§ **Extracted information**
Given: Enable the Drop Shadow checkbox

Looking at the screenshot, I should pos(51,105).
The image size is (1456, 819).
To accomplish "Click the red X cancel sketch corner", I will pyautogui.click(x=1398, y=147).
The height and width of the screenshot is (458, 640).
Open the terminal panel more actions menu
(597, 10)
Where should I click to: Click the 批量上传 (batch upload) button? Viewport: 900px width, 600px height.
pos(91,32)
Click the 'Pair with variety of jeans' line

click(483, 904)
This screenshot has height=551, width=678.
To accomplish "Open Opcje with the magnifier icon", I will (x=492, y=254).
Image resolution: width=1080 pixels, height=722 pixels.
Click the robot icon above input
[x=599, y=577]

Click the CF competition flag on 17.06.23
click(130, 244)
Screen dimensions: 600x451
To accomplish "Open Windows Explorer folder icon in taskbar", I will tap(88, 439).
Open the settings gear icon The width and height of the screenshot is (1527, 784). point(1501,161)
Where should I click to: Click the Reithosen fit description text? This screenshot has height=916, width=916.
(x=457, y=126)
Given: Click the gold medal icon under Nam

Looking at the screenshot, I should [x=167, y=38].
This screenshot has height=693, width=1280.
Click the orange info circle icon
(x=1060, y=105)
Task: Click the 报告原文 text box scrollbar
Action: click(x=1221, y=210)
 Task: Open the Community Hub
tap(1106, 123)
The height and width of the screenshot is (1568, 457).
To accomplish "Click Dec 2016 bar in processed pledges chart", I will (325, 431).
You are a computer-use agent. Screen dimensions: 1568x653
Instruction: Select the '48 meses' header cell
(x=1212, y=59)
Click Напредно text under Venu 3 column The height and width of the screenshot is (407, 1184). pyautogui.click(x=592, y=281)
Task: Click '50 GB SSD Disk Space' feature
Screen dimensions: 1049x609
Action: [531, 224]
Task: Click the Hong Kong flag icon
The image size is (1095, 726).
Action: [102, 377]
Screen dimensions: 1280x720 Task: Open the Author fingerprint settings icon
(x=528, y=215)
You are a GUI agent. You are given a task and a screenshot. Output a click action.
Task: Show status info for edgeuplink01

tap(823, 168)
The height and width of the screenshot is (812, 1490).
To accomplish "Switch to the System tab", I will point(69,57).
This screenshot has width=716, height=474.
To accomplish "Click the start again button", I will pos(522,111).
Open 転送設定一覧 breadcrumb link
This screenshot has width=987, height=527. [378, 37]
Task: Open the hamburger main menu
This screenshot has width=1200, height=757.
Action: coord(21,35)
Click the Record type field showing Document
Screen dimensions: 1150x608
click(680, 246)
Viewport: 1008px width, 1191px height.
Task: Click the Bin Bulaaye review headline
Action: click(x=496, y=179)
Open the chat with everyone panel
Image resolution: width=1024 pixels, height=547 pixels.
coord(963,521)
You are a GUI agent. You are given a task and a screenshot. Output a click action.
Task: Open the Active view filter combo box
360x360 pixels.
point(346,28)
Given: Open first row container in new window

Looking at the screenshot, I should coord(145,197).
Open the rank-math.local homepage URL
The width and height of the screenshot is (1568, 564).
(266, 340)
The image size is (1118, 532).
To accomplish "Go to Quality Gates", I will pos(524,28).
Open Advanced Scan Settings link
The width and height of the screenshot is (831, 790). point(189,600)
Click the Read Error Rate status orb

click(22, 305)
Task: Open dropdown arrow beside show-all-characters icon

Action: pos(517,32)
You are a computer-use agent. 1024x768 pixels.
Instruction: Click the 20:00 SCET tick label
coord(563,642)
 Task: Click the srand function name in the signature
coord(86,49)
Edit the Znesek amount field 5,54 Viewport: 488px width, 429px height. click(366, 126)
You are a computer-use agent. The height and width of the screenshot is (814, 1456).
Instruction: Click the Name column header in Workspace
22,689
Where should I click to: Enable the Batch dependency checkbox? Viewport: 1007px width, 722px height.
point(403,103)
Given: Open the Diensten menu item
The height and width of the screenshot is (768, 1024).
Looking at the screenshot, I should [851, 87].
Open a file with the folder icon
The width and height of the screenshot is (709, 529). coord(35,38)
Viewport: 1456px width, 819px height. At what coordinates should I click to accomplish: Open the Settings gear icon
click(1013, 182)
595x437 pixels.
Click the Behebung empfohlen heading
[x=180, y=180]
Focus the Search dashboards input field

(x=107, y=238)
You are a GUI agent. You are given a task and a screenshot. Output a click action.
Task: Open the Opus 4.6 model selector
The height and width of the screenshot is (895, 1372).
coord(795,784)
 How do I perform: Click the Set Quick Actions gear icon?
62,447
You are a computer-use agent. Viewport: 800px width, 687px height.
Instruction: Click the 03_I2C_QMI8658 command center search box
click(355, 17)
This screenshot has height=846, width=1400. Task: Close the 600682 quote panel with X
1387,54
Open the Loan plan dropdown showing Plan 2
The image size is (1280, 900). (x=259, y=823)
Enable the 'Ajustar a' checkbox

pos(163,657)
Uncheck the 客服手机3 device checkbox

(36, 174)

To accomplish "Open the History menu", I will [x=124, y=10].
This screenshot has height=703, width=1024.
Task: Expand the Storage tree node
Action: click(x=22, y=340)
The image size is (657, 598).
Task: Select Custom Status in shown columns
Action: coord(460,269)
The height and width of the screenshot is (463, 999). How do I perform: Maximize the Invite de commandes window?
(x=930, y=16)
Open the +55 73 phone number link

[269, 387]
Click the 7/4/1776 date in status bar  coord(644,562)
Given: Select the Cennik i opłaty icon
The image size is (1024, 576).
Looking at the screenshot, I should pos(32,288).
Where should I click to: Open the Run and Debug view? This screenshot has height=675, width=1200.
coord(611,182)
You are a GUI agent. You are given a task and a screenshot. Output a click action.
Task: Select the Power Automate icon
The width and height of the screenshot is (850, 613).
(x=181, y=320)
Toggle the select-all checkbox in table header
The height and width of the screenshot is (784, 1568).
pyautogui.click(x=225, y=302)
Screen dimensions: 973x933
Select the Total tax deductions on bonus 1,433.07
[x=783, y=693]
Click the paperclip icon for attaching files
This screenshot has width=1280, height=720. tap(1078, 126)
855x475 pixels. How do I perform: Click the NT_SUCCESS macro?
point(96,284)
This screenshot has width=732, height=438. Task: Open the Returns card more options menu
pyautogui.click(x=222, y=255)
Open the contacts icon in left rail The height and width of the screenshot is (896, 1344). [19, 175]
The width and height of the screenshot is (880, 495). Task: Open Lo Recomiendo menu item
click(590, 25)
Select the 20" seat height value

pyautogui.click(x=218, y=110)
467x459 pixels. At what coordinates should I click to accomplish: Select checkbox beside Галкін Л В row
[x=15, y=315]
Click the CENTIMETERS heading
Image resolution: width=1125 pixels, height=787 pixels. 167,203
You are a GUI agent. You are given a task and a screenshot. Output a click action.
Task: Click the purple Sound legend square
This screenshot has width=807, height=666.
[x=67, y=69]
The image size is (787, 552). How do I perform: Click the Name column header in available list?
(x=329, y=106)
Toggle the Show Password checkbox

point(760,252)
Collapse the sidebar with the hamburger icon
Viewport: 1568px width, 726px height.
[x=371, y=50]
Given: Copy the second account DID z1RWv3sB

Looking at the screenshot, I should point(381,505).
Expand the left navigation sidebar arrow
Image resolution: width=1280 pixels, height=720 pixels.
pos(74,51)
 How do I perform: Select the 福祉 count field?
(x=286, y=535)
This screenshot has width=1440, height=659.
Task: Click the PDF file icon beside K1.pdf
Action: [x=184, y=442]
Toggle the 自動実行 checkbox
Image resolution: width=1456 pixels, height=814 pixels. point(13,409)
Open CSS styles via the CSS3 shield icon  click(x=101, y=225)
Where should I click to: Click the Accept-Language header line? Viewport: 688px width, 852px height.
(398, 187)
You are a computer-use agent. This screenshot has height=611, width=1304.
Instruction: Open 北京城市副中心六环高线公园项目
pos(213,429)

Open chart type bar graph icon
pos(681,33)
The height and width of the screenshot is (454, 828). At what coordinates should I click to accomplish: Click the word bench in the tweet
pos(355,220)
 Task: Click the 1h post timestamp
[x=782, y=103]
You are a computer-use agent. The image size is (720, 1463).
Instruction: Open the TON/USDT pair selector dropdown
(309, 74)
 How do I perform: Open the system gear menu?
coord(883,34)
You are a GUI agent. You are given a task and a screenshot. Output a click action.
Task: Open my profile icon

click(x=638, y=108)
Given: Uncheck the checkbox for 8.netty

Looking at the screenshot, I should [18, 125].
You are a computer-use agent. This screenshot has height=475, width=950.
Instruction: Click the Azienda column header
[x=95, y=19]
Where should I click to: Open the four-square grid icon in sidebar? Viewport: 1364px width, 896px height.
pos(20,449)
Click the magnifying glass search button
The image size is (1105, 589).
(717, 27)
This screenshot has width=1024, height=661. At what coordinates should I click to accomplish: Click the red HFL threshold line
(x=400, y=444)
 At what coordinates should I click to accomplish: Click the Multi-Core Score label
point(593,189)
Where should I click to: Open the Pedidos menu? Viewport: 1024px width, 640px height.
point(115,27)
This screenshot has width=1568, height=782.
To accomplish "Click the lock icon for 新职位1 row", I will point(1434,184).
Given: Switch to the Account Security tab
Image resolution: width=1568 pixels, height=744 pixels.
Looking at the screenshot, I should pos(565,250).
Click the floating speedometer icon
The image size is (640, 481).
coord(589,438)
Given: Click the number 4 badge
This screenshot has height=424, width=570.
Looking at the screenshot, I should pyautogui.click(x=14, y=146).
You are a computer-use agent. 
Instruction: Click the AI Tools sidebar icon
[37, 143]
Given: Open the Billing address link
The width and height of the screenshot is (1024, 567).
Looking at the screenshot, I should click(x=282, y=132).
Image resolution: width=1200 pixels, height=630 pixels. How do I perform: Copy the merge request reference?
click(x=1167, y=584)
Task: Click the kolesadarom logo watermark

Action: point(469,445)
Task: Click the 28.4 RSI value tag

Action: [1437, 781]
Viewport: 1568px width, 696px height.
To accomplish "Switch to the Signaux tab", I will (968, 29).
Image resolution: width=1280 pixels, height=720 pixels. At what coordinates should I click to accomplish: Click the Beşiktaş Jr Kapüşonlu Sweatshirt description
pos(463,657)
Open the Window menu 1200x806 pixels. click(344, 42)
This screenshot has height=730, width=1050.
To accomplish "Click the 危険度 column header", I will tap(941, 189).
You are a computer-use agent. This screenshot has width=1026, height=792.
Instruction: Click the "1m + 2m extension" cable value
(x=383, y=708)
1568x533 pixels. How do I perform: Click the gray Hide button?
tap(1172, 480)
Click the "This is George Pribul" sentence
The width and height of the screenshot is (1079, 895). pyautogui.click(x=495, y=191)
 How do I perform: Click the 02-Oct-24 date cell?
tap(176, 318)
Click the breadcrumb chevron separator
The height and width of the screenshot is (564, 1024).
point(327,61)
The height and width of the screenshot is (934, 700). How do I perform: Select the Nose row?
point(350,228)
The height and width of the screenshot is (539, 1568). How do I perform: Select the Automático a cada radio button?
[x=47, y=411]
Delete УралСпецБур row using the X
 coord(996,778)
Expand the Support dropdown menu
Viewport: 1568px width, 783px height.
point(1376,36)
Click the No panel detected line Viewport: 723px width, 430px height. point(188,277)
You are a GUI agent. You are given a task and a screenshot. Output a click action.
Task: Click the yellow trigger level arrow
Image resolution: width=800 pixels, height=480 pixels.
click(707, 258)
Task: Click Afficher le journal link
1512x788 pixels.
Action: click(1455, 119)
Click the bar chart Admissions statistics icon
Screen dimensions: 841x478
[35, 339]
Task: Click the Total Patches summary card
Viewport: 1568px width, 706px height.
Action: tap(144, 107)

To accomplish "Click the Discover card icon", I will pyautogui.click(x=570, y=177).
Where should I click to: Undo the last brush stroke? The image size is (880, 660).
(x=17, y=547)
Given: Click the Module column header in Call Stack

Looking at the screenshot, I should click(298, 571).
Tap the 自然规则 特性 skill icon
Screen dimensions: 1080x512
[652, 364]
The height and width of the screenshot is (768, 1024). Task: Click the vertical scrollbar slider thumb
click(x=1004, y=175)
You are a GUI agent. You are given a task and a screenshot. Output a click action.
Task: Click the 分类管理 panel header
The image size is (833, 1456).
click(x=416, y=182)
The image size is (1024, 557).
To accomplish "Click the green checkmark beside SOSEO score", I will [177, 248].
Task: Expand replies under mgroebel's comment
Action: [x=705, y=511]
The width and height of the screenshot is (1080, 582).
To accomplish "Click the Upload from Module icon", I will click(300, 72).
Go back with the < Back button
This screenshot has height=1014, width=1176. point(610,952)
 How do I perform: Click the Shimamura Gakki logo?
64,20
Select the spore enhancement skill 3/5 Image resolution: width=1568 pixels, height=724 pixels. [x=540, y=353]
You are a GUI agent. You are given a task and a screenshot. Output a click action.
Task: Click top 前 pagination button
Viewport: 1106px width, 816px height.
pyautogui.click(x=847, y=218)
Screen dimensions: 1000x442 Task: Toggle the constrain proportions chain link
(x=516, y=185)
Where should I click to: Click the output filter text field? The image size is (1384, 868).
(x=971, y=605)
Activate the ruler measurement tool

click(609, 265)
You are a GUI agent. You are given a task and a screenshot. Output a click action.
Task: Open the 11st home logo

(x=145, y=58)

§ **What you will do**
Above are some lines. Repeat exactly, and only, those from the line that has "How do I perform: Click the Shimamura" through the line that has "Task: Click top 前 pagination button".

§ **Answer to the problem**
 How do I perform: Click the Shimamura Gakki logo?
64,20
Select the spore enhancement skill 3/5 Image resolution: width=1568 pixels, height=724 pixels. [x=540, y=353]
You are a GUI agent. You are given a task and a screenshot. Output a click action.
Task: Click top 前 pagination button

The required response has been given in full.